What to produce
Find the word "will" in the data, then copy each line where it is found.

START Task inputs

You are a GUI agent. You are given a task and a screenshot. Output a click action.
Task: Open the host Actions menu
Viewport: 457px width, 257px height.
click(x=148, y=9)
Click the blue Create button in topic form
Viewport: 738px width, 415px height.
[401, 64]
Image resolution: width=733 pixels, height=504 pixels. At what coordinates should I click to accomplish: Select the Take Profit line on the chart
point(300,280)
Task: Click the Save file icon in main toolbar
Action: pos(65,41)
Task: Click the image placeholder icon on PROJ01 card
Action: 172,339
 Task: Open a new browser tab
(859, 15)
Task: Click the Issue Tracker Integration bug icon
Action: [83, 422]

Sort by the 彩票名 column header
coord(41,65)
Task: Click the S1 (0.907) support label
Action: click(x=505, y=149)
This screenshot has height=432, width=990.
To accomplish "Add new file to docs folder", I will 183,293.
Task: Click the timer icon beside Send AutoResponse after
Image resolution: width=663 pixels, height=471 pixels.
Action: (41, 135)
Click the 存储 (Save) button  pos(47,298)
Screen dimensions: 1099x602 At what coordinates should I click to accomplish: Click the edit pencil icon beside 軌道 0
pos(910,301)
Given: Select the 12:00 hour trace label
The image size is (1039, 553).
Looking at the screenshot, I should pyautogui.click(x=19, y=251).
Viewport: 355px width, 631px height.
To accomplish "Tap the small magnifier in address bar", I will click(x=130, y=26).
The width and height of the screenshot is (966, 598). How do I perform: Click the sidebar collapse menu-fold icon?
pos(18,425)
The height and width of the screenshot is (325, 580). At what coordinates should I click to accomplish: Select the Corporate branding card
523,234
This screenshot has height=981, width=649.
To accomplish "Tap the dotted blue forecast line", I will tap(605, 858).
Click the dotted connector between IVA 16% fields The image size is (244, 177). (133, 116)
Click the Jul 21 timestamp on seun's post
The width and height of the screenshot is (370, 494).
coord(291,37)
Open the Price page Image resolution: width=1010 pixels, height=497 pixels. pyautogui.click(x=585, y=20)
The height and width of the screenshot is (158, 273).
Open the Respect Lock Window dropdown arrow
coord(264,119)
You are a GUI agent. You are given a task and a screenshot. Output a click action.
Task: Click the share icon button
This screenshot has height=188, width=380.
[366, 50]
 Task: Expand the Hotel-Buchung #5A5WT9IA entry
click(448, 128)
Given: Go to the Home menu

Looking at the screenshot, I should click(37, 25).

END Task inputs

Solution
To accomplish "Add new file to docs folder", I will 183,293.
To accomplish "Tap the small magnifier in address bar", I will click(x=130, y=26).
To accomplish "Tap the dotted blue forecast line", I will tap(605, 858).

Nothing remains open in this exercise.